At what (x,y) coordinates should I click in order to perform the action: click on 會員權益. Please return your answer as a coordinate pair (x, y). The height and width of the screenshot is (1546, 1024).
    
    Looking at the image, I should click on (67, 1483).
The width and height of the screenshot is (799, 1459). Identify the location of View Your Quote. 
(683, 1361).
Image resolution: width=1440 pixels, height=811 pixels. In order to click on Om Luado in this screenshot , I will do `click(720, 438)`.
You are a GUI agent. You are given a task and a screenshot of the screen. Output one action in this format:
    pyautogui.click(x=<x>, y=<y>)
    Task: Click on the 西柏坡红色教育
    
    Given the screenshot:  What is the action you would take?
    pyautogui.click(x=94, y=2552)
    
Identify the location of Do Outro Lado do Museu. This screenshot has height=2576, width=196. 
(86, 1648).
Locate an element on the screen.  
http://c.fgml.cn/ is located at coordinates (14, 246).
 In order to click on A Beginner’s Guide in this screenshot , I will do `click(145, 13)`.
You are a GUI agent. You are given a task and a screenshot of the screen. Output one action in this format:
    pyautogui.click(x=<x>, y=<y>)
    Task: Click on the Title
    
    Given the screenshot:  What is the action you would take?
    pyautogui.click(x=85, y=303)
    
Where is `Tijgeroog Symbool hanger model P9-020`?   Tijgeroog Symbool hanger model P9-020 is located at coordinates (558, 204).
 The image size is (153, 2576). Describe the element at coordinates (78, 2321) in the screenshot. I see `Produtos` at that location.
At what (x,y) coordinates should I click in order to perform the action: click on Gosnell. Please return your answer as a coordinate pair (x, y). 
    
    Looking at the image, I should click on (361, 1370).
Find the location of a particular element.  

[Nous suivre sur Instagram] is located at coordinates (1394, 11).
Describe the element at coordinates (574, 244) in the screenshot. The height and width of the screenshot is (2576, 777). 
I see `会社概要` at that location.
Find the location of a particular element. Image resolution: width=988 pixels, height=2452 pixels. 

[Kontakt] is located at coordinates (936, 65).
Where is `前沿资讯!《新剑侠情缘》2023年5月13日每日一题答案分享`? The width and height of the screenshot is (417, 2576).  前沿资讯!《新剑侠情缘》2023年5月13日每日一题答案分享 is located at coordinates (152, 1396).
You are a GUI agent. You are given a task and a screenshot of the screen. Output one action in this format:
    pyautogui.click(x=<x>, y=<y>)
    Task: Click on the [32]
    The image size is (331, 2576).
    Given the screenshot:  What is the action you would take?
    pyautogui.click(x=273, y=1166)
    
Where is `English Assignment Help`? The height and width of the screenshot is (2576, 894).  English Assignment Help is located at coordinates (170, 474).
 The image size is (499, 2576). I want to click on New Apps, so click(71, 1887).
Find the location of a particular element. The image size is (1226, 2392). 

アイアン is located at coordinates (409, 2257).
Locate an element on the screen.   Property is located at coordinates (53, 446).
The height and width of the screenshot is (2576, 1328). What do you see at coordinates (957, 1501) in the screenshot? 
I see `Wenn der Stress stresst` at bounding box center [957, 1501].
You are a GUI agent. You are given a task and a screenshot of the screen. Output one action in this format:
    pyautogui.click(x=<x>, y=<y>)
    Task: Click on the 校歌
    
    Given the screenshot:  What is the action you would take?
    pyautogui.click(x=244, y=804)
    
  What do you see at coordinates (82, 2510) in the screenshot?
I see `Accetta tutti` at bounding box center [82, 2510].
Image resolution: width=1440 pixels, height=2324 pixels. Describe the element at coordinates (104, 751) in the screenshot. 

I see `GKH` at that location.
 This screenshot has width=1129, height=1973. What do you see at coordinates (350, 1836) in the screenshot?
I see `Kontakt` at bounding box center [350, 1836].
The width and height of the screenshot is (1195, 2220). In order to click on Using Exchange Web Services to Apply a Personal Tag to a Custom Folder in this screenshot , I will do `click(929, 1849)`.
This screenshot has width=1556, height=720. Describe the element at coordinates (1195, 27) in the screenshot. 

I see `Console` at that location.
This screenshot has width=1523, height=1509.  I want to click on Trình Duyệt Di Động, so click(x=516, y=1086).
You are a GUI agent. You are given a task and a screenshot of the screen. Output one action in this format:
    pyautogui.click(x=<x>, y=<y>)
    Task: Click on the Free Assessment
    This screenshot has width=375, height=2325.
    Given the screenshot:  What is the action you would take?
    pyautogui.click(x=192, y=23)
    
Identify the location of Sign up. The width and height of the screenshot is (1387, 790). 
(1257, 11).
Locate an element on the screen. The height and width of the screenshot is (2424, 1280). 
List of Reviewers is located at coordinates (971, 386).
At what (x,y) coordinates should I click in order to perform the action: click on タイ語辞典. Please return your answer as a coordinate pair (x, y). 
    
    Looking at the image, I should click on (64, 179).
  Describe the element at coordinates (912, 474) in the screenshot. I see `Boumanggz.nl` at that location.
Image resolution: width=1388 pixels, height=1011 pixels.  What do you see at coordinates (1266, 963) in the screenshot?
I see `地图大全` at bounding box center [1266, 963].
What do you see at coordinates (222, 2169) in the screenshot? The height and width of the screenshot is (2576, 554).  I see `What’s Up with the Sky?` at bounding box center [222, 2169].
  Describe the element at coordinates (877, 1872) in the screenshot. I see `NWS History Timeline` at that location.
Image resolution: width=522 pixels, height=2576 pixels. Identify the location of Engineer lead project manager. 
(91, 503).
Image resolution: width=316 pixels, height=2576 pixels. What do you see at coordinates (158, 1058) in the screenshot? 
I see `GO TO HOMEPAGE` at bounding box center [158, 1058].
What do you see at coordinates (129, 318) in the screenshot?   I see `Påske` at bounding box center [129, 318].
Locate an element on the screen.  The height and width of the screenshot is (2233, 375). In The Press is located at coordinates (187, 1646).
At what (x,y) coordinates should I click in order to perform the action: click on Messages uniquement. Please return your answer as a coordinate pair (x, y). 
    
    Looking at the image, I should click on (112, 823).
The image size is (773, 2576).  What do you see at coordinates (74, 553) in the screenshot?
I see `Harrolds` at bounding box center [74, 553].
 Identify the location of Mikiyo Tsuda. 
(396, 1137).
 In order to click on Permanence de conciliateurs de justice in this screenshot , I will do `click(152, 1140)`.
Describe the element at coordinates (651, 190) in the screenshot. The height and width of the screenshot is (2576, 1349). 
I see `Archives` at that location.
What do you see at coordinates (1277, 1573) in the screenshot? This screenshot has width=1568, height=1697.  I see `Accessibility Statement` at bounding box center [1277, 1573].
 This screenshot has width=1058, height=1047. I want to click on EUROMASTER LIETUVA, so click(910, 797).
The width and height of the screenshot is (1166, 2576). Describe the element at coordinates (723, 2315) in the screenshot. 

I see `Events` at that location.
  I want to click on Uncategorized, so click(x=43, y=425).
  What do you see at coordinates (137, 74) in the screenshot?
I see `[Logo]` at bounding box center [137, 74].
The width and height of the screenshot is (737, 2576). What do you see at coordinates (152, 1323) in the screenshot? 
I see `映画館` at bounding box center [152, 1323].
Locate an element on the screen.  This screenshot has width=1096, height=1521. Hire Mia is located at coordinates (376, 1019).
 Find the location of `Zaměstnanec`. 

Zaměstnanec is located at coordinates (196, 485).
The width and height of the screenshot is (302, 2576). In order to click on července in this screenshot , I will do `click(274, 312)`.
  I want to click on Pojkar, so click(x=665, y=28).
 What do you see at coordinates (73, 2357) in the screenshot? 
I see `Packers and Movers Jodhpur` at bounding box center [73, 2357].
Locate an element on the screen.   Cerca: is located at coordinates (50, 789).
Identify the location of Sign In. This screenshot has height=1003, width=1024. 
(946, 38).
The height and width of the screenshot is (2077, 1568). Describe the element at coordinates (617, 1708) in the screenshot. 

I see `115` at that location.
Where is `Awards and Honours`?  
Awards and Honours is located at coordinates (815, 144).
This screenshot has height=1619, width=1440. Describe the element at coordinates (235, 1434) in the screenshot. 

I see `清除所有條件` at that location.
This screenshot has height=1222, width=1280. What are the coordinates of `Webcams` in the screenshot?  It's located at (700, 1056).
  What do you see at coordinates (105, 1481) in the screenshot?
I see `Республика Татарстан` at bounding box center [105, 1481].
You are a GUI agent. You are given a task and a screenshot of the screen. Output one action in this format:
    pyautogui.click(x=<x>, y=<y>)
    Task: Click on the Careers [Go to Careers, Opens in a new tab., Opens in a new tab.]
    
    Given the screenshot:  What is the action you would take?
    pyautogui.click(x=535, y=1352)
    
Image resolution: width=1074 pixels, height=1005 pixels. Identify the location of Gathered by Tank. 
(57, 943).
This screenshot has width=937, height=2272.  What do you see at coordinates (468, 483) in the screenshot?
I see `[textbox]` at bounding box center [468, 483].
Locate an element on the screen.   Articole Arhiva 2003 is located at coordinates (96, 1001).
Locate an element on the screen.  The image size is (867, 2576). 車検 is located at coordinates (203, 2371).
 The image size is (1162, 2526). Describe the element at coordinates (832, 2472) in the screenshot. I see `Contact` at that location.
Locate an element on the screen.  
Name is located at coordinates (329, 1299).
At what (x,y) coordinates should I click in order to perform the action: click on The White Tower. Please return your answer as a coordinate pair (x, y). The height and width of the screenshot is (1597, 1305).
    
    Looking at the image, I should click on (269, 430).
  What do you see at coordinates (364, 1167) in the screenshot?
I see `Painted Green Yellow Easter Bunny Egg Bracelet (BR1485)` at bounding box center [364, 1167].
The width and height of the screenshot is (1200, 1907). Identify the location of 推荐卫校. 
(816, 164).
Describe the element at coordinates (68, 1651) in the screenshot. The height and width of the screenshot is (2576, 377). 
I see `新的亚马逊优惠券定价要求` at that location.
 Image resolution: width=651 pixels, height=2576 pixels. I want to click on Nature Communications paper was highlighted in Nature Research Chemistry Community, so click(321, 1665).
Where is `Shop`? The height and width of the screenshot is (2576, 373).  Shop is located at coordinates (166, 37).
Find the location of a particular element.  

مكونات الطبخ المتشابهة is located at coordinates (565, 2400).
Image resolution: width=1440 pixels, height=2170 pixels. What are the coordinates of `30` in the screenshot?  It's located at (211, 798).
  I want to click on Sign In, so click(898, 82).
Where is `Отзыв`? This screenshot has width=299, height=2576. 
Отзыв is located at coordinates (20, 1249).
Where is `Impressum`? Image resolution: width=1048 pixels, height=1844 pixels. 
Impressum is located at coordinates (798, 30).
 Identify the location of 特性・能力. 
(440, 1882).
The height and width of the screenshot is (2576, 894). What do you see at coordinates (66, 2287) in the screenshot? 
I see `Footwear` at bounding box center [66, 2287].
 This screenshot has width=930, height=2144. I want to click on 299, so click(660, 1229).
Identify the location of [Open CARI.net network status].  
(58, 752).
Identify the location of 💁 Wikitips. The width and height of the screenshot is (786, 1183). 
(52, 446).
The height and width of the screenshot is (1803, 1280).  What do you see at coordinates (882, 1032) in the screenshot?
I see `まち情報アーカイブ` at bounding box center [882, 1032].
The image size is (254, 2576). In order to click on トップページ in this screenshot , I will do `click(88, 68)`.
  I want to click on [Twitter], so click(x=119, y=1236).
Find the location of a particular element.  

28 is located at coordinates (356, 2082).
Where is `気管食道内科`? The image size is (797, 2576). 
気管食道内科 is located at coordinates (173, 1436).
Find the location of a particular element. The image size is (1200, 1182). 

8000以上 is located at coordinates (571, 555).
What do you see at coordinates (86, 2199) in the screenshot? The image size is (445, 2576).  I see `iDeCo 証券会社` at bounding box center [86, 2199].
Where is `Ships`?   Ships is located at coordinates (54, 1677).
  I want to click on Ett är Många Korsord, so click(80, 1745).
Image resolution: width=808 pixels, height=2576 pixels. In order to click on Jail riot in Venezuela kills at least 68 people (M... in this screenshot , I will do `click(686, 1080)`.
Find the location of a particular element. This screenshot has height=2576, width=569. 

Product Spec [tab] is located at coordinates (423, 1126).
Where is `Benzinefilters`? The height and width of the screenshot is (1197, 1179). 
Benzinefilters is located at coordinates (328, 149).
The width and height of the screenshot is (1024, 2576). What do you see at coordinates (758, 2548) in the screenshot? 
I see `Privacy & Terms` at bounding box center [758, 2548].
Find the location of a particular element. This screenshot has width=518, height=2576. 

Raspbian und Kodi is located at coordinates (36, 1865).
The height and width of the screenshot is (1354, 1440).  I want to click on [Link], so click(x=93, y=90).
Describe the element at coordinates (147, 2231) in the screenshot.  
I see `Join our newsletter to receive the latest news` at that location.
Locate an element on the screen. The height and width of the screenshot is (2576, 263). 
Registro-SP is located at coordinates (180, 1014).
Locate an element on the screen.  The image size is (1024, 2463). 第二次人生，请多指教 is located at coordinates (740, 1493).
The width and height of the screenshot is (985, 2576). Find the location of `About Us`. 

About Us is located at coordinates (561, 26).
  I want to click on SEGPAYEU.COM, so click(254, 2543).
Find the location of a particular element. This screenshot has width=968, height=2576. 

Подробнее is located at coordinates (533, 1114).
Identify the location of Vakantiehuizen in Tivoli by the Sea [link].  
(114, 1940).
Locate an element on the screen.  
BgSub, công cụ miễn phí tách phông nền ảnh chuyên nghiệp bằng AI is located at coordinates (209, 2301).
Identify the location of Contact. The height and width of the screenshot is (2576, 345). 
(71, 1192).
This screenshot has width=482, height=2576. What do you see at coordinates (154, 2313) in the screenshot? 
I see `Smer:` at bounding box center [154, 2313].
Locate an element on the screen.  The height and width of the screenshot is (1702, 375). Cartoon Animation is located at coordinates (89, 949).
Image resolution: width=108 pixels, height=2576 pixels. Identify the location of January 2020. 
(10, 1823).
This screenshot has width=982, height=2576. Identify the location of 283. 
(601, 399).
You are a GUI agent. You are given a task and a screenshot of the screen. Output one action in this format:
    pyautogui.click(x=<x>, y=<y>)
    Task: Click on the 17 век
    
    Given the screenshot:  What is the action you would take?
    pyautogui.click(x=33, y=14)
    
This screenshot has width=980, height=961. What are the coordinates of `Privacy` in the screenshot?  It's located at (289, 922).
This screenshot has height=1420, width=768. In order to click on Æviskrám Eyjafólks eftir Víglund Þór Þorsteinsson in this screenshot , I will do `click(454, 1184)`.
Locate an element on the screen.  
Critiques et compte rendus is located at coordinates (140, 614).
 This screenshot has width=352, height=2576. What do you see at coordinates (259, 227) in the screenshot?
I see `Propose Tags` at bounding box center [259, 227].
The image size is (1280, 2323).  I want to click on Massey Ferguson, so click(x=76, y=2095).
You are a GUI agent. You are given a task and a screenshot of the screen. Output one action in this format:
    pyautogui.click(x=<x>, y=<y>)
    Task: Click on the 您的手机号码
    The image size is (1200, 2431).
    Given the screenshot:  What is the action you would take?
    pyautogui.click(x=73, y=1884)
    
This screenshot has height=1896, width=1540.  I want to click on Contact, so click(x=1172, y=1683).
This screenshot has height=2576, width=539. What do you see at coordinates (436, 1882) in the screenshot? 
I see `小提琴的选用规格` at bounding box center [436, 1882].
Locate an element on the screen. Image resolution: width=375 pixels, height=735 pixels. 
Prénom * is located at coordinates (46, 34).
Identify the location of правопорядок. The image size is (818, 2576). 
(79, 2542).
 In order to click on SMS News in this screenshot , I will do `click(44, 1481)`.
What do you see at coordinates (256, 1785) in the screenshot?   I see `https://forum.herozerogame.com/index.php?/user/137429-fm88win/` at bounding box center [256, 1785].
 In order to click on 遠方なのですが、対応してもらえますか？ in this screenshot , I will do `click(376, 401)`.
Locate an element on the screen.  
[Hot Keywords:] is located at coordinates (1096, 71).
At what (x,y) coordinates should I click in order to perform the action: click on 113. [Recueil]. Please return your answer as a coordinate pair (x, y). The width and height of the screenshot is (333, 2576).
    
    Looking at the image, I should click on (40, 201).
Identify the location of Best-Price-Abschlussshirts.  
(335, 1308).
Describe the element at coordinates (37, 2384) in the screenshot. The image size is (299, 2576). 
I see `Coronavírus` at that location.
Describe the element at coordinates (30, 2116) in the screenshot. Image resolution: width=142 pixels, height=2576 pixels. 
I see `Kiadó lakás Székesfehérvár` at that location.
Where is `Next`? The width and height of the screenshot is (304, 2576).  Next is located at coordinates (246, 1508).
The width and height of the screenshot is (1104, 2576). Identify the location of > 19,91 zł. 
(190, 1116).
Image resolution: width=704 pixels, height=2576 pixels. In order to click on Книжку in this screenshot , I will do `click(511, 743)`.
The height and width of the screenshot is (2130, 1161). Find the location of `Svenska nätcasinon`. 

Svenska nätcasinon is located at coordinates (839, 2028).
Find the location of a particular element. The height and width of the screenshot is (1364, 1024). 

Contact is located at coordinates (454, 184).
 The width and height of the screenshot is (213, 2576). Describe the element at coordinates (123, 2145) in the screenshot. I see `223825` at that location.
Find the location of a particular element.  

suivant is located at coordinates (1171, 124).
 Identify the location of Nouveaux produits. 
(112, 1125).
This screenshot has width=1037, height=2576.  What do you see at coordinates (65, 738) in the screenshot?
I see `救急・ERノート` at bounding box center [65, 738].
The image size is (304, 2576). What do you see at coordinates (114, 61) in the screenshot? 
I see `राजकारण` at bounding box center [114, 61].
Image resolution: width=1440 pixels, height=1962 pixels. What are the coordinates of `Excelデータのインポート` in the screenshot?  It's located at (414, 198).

^^^^^^^^

● YOUR INSTRUCTIONS
Starting with the line that contains "Locate an element on the screen. Image" and going on through the line that contains "In order to click on SMS", write those rows out again with "Identify the location of" changed to "Find the location of" and everything else left as it is.

● OUTPUT OF THE EXERCISE
Locate an element on the screen. Image resolution: width=375 pixels, height=735 pixels. 
Prénom * is located at coordinates (46, 34).
Find the location of правопорядок. The image size is (818, 2576). 
(79, 2542).
 In order to click on SMS News in this screenshot , I will do `click(44, 1481)`.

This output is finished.